[gclist] Precise GC's performance

boehm.PARC@xerox.com boehm.PARC@xerox.com
Fri, 8 Mar 1996 12:19:41 PST


Darius Blasband writes:

"When the YAFL GC is started, a first mark pass is performed. Then, on all
objects which have been found not to be reachable anymore from the root sets,
the KILL method is applied if defined. No deallocation is performed yet. Hence,
no cycle problem.

Then, a brand new mark pass is performed, and all objects which have been
found unreachable on both of these passes are deallocated.
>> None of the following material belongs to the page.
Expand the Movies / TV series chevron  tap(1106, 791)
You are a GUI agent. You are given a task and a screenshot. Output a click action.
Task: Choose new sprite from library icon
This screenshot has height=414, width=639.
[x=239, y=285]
This allows for
"last chance rescue": when a given object is being killed, it can rescue
itself from deallocation by setting an external reference to itself as part
of its KILL method.

I don't know whether such a scheme can be implemented on top of Boehm's
GC. Any clue ?"

I think this is the same procedure that Mark Tillotson proposed.  It has the
advantage that cycles don't inhibit finalization and that you don't get
dangling pointers.  It has the disadvantage that if A refers to B, and both
have finalization code, A may see a version of B that has already been
finalized.  As I argued before, this strikes me as less clean than dealing with
cycles (either by breaking them with a suitable primitive or by separating out
references needed during finalization).  But that may be a matter of taste.

I think there's currently no may to implement this on top of our collector
without making copies of objects.  Adding it would involve a very local and
fairly simple change to the collector code.  (Actually there may be an obscure
way to do it, but modifying the collector would be cleaner.)